= How to complete this task =
Give the line with "Click the 名称 column header" again, along with every line below it to the end of the records, word for word.

^^^^^^^^^^^^^^^^

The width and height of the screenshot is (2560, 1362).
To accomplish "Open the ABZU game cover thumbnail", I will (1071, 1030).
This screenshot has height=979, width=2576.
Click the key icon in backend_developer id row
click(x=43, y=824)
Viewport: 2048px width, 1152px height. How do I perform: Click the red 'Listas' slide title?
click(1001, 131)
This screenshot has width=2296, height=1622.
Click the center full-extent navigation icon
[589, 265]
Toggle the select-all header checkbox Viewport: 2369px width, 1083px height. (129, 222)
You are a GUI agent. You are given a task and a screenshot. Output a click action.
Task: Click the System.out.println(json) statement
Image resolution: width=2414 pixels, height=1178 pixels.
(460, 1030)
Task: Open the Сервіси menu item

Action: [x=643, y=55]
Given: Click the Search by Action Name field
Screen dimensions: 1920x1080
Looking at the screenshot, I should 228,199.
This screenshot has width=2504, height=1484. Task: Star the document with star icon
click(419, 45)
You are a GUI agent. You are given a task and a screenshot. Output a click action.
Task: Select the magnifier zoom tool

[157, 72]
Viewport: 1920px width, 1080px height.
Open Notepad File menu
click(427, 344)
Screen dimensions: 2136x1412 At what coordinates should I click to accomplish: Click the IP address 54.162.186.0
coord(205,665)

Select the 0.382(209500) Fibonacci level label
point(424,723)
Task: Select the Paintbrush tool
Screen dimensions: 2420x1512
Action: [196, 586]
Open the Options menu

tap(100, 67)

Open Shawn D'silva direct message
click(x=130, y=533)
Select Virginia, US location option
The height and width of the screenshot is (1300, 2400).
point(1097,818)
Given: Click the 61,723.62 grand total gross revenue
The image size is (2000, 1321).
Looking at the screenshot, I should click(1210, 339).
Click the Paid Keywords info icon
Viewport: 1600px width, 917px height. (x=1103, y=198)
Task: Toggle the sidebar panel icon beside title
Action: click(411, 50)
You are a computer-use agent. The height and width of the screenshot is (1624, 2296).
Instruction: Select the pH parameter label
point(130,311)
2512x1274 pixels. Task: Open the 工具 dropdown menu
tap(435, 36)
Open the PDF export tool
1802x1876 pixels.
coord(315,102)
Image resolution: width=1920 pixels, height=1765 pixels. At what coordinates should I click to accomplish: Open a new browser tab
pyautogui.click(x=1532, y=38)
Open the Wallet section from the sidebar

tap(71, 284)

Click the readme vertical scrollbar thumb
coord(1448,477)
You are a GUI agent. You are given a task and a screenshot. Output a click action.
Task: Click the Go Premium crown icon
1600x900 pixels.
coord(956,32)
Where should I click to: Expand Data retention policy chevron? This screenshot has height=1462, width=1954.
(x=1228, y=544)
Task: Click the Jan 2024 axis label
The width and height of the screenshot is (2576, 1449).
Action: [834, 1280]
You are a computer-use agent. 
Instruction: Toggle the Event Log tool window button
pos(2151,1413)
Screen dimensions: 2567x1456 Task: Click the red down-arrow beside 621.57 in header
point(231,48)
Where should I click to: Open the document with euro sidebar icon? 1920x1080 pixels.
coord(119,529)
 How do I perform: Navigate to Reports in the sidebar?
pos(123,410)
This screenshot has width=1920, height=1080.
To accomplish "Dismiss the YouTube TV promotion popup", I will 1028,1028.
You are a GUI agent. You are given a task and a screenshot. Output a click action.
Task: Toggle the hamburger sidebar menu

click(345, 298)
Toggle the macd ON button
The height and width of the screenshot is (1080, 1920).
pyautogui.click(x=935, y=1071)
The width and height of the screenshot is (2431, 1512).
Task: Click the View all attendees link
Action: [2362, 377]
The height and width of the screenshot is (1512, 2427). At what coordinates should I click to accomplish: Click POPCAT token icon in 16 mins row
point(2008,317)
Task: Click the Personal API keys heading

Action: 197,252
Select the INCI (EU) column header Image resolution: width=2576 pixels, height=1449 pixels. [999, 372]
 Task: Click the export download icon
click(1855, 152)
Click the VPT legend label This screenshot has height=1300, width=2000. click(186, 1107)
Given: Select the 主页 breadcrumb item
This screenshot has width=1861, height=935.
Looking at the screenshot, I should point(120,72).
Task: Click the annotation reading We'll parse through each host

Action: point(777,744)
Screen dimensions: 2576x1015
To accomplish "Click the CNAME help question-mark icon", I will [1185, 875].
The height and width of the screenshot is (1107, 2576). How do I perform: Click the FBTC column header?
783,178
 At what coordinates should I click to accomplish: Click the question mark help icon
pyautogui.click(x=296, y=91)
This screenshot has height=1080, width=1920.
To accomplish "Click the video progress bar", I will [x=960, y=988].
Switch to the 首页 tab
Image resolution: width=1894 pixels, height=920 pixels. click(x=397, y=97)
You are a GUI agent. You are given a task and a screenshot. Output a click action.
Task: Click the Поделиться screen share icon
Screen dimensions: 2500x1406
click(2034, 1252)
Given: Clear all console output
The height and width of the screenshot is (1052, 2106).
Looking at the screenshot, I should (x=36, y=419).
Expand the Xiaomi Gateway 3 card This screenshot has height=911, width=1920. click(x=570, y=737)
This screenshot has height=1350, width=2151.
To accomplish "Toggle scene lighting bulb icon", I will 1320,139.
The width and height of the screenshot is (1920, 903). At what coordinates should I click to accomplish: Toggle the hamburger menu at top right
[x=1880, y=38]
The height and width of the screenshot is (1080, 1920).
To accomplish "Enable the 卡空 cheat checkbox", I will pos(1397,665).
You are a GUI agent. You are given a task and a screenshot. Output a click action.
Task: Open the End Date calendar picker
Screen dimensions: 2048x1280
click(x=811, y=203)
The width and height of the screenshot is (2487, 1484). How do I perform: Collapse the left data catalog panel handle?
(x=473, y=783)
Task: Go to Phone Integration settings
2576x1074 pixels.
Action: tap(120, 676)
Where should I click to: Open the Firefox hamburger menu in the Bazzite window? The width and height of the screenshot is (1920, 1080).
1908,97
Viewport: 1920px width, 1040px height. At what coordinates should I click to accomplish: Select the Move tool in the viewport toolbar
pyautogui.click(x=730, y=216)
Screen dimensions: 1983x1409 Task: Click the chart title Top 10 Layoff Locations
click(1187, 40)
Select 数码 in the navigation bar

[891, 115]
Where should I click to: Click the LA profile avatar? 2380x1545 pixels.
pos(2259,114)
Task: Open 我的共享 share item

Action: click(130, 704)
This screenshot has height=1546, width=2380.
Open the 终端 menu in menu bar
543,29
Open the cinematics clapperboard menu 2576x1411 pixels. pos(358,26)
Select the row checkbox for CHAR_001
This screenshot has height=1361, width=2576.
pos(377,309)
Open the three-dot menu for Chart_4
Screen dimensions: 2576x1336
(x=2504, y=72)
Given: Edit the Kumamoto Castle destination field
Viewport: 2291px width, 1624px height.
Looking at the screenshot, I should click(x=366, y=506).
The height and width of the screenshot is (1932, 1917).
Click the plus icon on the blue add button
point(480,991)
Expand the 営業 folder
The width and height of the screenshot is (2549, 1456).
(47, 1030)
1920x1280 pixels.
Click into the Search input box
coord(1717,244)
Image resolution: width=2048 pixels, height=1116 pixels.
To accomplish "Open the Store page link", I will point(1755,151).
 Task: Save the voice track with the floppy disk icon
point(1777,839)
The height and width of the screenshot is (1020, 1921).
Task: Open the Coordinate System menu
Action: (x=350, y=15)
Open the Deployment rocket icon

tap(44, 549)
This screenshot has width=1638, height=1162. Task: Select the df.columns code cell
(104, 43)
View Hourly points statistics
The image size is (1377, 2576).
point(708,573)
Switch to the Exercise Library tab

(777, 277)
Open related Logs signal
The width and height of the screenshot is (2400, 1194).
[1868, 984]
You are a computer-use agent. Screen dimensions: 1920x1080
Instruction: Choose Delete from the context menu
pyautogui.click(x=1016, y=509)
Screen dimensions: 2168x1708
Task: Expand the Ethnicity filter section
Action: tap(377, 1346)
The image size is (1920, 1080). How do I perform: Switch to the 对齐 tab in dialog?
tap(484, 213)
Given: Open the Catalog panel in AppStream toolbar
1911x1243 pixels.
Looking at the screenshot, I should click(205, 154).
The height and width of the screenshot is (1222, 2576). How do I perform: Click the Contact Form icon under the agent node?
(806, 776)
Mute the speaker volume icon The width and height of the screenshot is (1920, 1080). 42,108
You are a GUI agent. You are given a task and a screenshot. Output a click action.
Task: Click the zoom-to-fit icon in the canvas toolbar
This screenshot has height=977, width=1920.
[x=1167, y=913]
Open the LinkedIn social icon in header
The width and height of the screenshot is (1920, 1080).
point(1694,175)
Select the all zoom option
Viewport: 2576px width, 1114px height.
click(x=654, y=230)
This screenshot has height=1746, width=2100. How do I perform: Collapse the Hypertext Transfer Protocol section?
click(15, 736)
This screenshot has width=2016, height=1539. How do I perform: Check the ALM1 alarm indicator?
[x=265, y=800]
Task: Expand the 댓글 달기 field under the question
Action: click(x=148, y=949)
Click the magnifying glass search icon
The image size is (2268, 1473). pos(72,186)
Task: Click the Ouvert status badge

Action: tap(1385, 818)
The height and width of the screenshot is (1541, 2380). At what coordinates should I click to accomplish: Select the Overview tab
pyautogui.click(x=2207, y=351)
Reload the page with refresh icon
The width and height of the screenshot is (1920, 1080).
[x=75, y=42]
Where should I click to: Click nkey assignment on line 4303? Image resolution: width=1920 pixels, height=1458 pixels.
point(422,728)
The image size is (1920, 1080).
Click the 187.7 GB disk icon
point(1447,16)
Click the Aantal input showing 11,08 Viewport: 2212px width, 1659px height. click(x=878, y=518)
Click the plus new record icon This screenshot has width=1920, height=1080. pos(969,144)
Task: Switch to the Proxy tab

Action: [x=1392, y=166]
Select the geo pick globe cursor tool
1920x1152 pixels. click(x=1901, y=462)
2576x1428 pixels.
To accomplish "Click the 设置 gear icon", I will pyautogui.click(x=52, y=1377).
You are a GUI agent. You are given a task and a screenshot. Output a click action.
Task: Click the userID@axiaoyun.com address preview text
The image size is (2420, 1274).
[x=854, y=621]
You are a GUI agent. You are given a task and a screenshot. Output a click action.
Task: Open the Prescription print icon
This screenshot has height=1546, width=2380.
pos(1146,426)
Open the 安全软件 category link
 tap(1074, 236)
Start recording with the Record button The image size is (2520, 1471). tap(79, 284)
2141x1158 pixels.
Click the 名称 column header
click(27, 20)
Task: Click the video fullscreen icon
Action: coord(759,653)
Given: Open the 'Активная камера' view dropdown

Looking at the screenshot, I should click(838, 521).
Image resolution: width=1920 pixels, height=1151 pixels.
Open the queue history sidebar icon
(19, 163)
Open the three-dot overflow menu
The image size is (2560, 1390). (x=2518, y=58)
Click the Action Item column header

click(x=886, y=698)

^^^^^^^^^^^^^^^^

= Solution to this task =
Click the 名称 column header
click(27, 20)
Task: Click the video fullscreen icon
Action: coord(759,653)
Given: Open the 'Активная камера' view dropdown

Looking at the screenshot, I should click(838, 521).
Image resolution: width=1920 pixels, height=1151 pixels.
Open the queue history sidebar icon
(19, 163)
Open the three-dot overflow menu
The image size is (2560, 1390). (x=2518, y=58)
Click the Action Item column header

click(x=886, y=698)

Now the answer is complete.